Input records:
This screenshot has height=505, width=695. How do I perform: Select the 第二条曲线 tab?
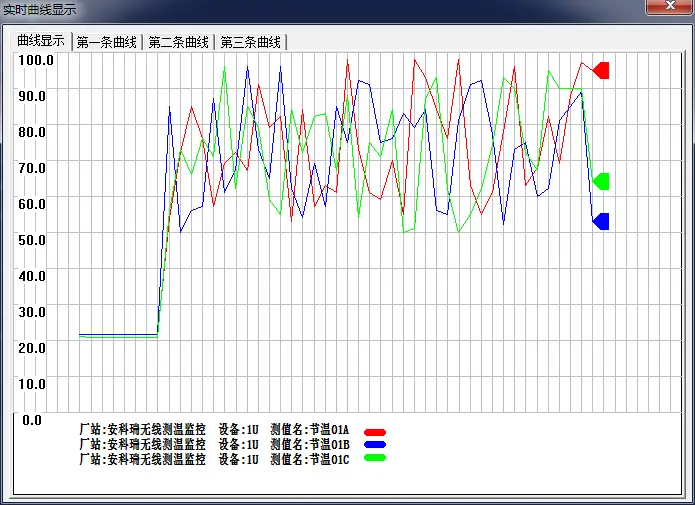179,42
---
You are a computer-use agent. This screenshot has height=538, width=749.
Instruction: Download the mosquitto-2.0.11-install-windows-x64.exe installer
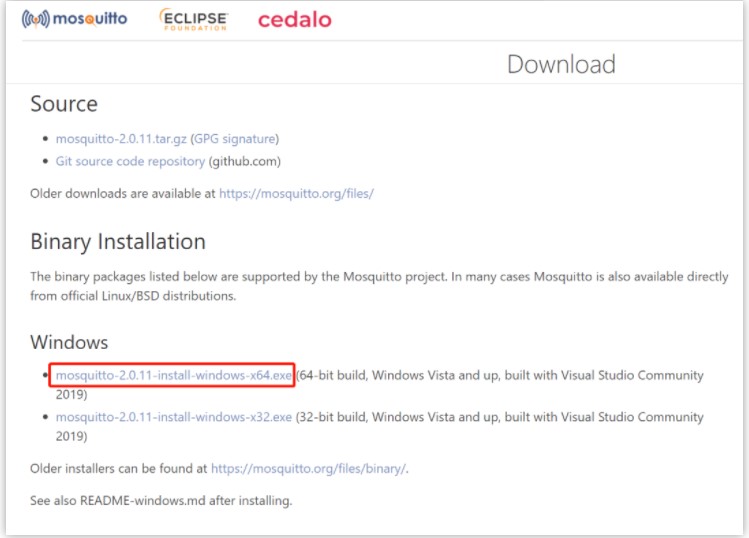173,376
...
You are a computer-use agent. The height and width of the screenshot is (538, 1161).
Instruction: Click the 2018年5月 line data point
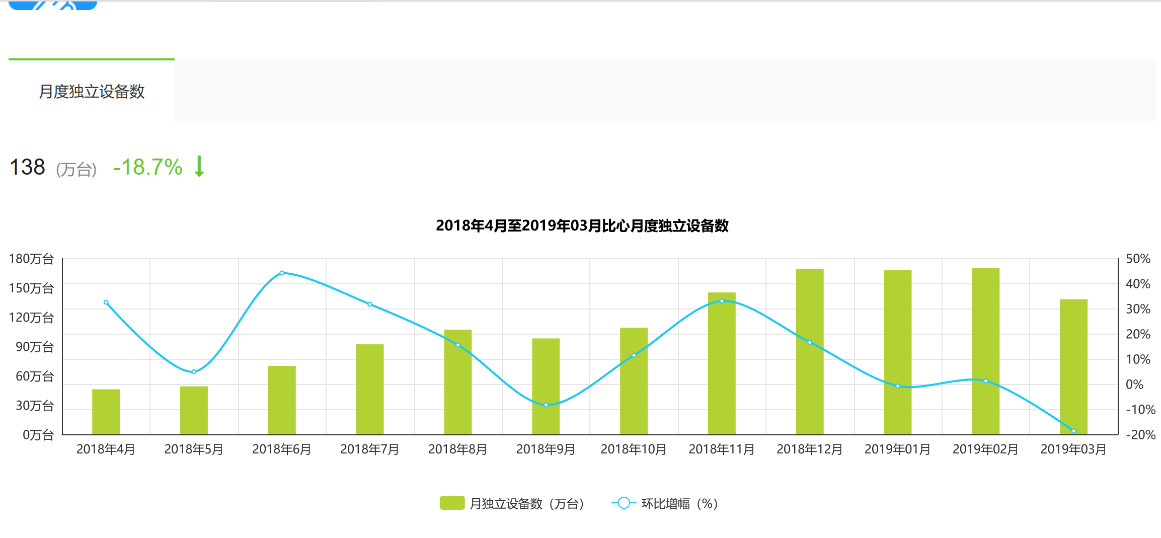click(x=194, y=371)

What is required:
Return every line above that contains the word "agent".

Solution:
You are a computer-use agent. This screenshot has height=538, width=749.
You are a computer-use agent. The height and width of the screenshot is (538, 1161).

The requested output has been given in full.